## WHAT YOU ARE ASKED TO DO:
Skip the pictures. Retype exactly, and only, the lines between the line holding "You are a computer-use agent. Screen" and the last line below, inclusive.

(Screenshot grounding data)
· · · · · · ·

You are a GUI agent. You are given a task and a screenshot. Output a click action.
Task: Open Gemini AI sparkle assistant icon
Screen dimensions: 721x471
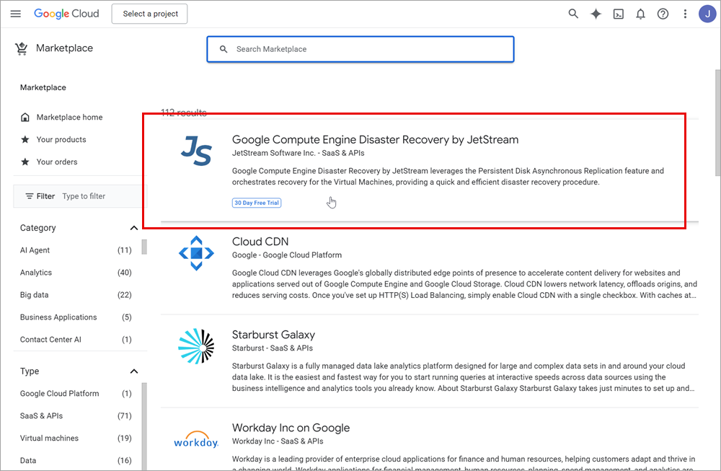[596, 14]
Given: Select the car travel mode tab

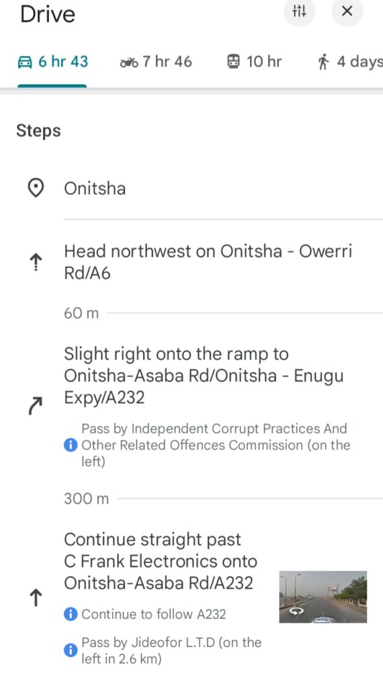Looking at the screenshot, I should (52, 62).
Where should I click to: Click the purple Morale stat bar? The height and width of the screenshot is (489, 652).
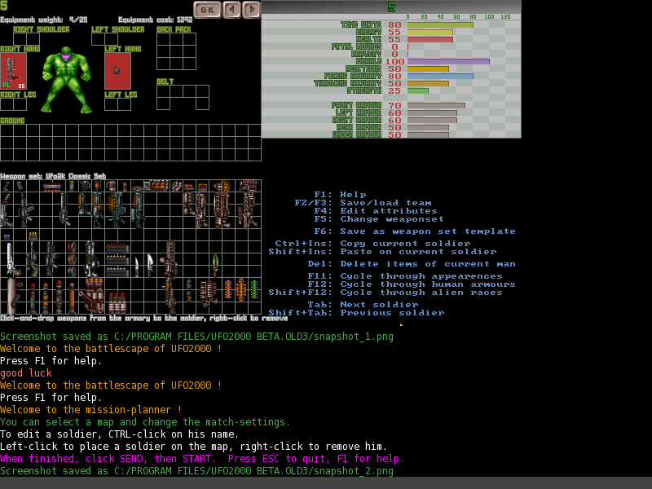pos(447,61)
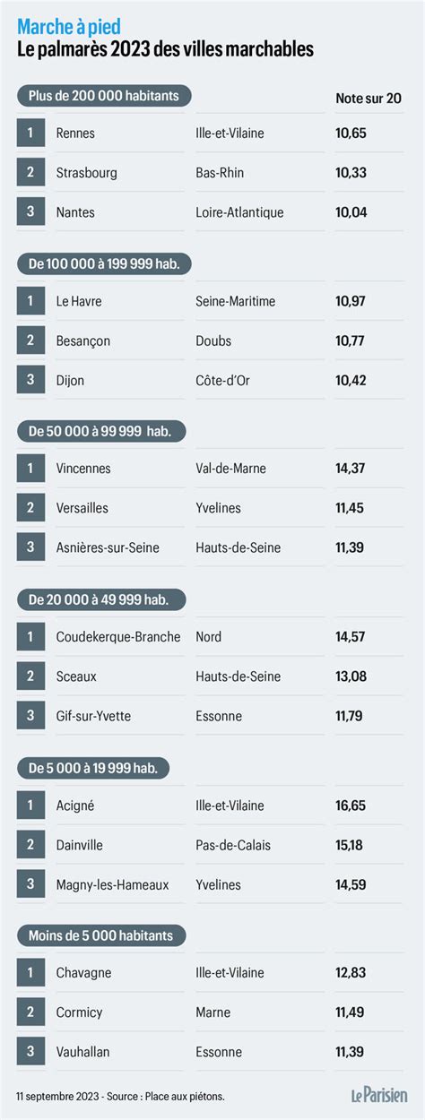Screen dimensions: 425x1120
Task: Click the rank 1 badge beside Vincennes
Action: 30,468
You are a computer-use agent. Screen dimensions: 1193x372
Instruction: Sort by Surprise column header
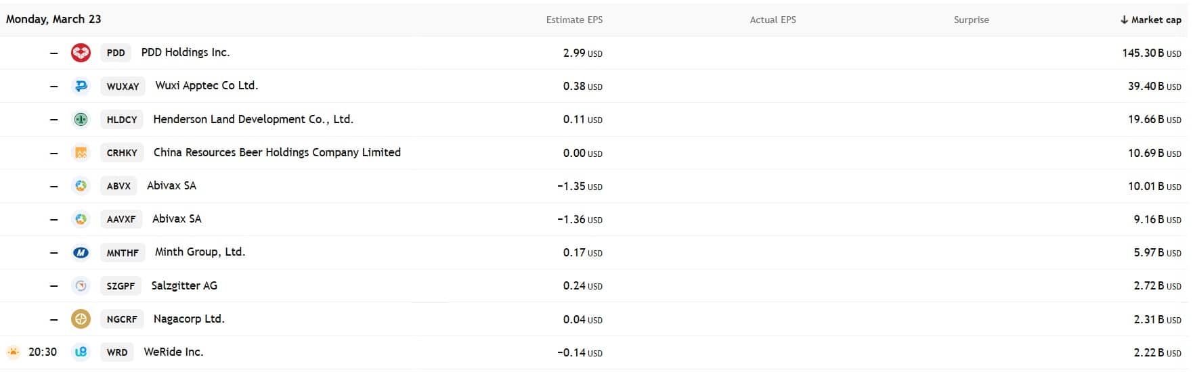point(971,20)
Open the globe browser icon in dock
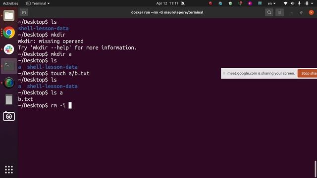The image size is (317, 178). point(9,83)
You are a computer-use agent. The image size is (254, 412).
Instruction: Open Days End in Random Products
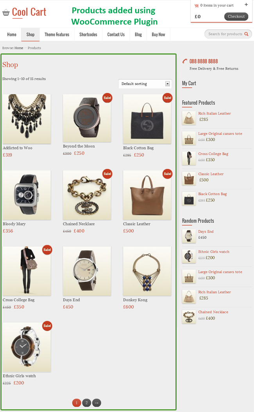click(206, 232)
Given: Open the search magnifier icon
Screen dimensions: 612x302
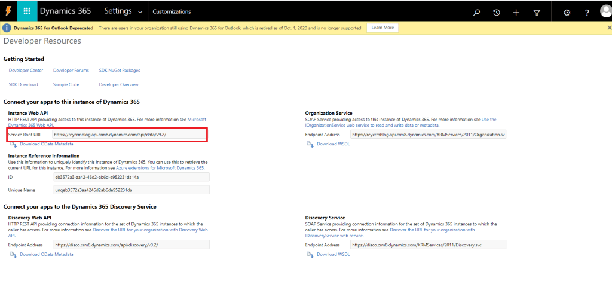Looking at the screenshot, I should coord(476,12).
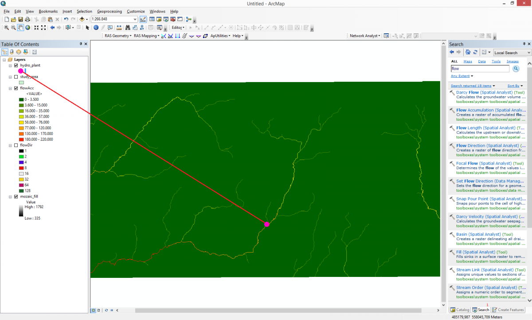The width and height of the screenshot is (532, 320).
Task: Click the Identify tool
Action: click(96, 28)
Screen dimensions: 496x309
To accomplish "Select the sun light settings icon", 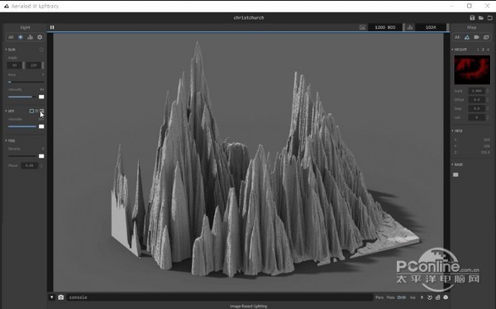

· · · · · · ·

## WRITTEN REPLY:
You are a computer-use agent. Screen dimensions: 1193x372
Instruction: Sort by Surprise column header
point(971,20)
Open the globe browser icon in dock
The image size is (317, 178). point(9,83)
You are a computer-use agent. The image size is (254, 412).
Instruction: Open Days End in Random Products
click(206, 232)
Given: Open the search magnifier icon
Screen dimensions: 612x302
Looking at the screenshot, I should coord(476,12).
The width and height of the screenshot is (532, 320).
Task: Click the Identify tool
Action: click(96, 28)
Screen dimensions: 496x309
To accomplish "Select the sun light settings icon", 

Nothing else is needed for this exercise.